**PROBLEM TO SOLVE**.
Copy out, word for word, the records from the line with "Click the front view backpack image" through the last line of the records.

**DATA IN THIS EXERCISE**.
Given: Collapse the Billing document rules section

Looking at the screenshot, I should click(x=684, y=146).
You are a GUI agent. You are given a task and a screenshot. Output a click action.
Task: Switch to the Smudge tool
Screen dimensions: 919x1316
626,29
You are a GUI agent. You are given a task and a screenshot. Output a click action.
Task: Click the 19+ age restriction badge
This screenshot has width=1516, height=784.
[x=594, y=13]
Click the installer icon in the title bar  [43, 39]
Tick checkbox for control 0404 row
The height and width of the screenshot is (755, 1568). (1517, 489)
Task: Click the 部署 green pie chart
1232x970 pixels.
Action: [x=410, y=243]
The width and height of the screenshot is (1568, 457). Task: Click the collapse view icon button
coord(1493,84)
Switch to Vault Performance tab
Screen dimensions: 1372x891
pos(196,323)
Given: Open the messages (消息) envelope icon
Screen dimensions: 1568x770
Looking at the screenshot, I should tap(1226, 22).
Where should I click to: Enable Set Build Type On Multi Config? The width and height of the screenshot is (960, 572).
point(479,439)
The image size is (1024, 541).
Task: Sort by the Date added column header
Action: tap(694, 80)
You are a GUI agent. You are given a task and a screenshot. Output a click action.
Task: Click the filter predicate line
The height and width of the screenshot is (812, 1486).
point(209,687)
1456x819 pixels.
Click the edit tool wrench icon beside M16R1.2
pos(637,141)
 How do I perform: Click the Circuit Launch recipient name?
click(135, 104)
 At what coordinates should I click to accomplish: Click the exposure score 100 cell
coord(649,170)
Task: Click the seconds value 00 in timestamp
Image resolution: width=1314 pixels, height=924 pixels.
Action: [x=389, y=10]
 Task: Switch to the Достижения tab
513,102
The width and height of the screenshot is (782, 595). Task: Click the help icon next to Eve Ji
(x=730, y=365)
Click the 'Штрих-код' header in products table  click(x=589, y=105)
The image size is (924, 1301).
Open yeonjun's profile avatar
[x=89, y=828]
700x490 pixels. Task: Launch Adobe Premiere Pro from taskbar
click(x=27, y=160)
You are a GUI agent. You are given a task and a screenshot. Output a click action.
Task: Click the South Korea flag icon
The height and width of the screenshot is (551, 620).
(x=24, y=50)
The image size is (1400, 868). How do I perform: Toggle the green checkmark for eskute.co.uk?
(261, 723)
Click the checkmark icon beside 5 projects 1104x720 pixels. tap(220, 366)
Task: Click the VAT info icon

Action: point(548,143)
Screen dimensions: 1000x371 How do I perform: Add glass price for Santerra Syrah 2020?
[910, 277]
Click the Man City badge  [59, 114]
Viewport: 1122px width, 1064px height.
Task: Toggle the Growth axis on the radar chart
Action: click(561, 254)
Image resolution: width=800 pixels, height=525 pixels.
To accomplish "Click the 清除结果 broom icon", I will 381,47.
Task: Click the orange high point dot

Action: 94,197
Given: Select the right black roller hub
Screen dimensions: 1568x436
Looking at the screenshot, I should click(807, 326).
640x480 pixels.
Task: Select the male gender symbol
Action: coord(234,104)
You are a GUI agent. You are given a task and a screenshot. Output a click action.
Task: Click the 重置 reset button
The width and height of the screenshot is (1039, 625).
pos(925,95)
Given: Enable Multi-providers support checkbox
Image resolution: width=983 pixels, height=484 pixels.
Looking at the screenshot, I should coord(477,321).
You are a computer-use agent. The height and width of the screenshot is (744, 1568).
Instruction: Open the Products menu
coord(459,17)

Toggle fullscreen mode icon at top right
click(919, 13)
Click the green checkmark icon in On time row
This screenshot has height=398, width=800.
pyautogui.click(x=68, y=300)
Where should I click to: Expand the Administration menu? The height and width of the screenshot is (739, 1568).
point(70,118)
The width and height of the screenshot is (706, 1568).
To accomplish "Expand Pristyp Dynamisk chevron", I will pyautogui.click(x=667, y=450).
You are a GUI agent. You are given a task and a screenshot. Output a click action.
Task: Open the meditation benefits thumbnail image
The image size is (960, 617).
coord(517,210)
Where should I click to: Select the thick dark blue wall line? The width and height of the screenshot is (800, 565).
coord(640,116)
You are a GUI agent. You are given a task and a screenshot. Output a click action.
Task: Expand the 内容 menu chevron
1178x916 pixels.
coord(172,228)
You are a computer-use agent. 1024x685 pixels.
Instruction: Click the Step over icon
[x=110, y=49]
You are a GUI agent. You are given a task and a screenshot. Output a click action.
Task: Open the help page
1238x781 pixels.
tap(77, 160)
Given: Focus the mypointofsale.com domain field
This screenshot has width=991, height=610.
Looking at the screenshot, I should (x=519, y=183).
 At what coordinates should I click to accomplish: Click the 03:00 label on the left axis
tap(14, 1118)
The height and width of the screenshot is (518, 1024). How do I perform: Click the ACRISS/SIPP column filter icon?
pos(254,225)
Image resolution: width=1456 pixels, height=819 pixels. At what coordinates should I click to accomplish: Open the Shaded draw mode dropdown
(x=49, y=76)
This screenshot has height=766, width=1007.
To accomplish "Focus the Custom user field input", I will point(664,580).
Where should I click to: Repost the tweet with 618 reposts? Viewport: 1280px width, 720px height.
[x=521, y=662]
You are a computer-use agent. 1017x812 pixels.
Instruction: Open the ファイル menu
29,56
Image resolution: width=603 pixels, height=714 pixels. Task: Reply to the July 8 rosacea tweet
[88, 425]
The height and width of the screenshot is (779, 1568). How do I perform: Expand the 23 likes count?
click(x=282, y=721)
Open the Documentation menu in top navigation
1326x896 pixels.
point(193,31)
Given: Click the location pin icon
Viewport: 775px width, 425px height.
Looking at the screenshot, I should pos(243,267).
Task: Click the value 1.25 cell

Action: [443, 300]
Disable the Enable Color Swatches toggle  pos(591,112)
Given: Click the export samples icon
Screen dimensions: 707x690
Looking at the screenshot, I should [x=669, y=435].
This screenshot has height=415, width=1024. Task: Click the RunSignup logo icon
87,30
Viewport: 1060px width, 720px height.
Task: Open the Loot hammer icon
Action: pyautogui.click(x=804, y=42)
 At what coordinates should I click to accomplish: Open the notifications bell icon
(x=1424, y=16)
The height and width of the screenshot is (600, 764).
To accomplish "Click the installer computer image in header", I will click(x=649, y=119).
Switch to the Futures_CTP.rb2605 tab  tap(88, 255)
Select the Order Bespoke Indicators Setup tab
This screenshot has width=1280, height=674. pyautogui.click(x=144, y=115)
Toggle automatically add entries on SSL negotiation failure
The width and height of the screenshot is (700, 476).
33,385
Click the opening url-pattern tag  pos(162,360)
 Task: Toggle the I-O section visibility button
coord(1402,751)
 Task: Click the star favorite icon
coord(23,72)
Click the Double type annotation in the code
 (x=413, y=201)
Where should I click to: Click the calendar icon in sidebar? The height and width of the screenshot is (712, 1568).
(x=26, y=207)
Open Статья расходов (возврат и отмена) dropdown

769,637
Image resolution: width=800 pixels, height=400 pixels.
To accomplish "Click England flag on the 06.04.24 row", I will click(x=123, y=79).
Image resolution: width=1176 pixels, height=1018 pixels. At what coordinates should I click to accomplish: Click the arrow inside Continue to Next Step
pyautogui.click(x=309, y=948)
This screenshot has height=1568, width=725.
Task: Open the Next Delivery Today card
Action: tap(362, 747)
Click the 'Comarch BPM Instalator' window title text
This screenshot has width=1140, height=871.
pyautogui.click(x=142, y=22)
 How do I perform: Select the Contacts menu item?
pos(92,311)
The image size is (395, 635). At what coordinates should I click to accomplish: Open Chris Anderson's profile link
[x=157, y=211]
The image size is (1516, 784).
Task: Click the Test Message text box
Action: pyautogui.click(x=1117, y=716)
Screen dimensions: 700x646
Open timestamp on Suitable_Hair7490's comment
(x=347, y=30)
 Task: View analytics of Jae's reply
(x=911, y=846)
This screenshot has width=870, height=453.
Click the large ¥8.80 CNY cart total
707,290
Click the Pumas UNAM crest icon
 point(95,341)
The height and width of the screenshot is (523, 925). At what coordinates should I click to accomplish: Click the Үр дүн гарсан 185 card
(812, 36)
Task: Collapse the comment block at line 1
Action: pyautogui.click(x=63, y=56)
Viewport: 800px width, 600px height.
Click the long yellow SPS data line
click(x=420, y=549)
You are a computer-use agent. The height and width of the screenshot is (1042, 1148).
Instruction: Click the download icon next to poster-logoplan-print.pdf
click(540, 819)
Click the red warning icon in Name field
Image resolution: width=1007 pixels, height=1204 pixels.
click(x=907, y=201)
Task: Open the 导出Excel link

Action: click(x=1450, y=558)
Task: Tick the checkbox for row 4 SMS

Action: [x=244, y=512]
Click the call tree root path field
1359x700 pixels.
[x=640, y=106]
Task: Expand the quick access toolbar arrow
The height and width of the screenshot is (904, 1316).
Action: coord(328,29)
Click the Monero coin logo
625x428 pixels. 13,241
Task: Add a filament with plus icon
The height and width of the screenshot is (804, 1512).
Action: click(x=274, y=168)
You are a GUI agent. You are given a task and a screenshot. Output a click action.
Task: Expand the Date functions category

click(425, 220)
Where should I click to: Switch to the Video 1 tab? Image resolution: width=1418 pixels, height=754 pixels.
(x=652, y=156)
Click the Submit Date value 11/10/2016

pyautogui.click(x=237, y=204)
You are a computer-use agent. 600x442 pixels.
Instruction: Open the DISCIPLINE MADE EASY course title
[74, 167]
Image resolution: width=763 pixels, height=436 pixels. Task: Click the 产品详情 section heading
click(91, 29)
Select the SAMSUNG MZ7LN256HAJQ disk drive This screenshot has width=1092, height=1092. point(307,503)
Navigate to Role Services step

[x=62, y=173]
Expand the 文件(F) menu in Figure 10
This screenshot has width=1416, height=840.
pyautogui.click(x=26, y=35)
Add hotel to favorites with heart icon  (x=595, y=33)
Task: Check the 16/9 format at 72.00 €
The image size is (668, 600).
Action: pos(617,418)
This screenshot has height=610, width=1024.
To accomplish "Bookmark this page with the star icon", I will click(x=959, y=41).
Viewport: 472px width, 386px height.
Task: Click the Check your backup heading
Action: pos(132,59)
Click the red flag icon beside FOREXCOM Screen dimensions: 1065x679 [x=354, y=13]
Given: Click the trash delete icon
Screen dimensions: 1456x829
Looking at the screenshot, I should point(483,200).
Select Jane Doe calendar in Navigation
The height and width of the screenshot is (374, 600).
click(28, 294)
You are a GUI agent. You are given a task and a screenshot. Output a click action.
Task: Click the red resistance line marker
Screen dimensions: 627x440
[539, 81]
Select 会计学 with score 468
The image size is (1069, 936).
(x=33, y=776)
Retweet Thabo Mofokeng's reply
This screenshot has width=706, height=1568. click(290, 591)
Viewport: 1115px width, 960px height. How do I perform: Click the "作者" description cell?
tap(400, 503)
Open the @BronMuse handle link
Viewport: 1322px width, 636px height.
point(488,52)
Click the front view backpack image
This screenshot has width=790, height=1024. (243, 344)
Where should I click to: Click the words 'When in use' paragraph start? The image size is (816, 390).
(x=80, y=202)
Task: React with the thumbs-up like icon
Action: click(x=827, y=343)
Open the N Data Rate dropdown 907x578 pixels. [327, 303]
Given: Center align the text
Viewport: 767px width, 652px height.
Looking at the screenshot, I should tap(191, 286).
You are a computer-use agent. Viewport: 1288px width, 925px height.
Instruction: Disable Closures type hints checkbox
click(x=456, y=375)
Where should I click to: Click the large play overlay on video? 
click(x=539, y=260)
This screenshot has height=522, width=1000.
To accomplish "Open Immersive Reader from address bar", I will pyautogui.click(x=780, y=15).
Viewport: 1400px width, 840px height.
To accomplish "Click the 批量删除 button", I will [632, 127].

**ANSWER BELOW**.
Click the front view backpack image
This screenshot has width=790, height=1024. (243, 344)
Where should I click to: Click the words 'When in use' paragraph start? The image size is (816, 390).
(x=80, y=202)
Task: React with the thumbs-up like icon
Action: click(x=827, y=343)
Open the N Data Rate dropdown 907x578 pixels. [327, 303]
Given: Center align the text
Viewport: 767px width, 652px height.
Looking at the screenshot, I should tap(191, 286).
You are a computer-use agent. Viewport: 1288px width, 925px height.
Instruction: Disable Closures type hints checkbox
click(x=456, y=375)
Where should I click to: Click the large play overlay on video? 
click(x=539, y=260)
This screenshot has height=522, width=1000.
To accomplish "Open Immersive Reader from address bar", I will pyautogui.click(x=780, y=15).
Viewport: 1400px width, 840px height.
To accomplish "Click the 批量删除 button", I will [632, 127].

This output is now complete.